The adversarial analysis and priority assignment require judgment that only the main agent should perform. Do not delegate these to a sub-agent.
Operating Rules
-
Standards first, always. Read testing-standards.md before opening any test file. If context has been compressed and the standards are no longer loaded, read them again.
-
Report, do not fix. The output is a gap report. Do not write test code unless explicitly asked to implement specific gaps from an approved report.
-
Cite the standard. Every finding must name which testing-standards.md rule it violates or which audit-workflow.md criterion it fails. Findings without citations are opinions, not audit results.
-
Read the source, not just the tests. The audit requires reading the module source to map the public contract (Step 1 of audit-workflow.md). Do not audit tests in isolation — the whole point is to find gaps between what the code does and what the tests verify.
-
Do not manufacture gaps. If a module is well-tested, say so. The gap report has a "Well-Tested" section for exactly this purpose.
Modes
Full Audit (default)
Execute all three phases. Produces the full gap report.

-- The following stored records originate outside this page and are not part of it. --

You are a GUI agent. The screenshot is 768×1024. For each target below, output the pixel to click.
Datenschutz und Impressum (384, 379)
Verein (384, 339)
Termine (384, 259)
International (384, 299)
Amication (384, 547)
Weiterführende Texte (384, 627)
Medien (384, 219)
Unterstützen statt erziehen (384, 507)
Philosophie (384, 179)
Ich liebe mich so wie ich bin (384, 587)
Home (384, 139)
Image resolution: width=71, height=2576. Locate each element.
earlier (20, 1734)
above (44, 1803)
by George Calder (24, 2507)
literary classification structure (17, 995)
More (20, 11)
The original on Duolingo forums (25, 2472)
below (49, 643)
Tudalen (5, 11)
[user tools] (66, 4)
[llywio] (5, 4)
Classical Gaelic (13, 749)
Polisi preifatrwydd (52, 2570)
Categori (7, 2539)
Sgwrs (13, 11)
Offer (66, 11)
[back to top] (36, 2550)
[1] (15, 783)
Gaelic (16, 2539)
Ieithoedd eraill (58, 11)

Use when: "audit tests for module X", "review test coverage", preparing for production.
Quick Review
Load testing-standards.md, then review specific test files against the anti-patterns and self-check checklist only. Skip Phase 2 (Haiku discovery) and the adversarial analysis.
Use when: reviewing a PR's test changes, spot-checking a single test file, "are these tests ok?"
Write Mode
Execute a full audit first, present the gap report, then — only after approval — write test implementations for approved gaps following the standards in testing-standards.md.
Use when: "audit and fix tests for module X", "write missing tests".
Common Mistakes
- Skipping testing-standards.md — Reviewing tests without loading the standards produces generic feedback. The standards are project-specific and opinionated.
- Writing tests before the report — The audit produces findings. The user decides which to implement. Do not jump ahead.
- Auditing tests without reading source — Cannot identify missing coverage without knowing what the code does.
- Citing severity without justification — P0/P1/P2 assignments have specific criteria defined in audit-workflow.md. Use those criteria, not gut feeling.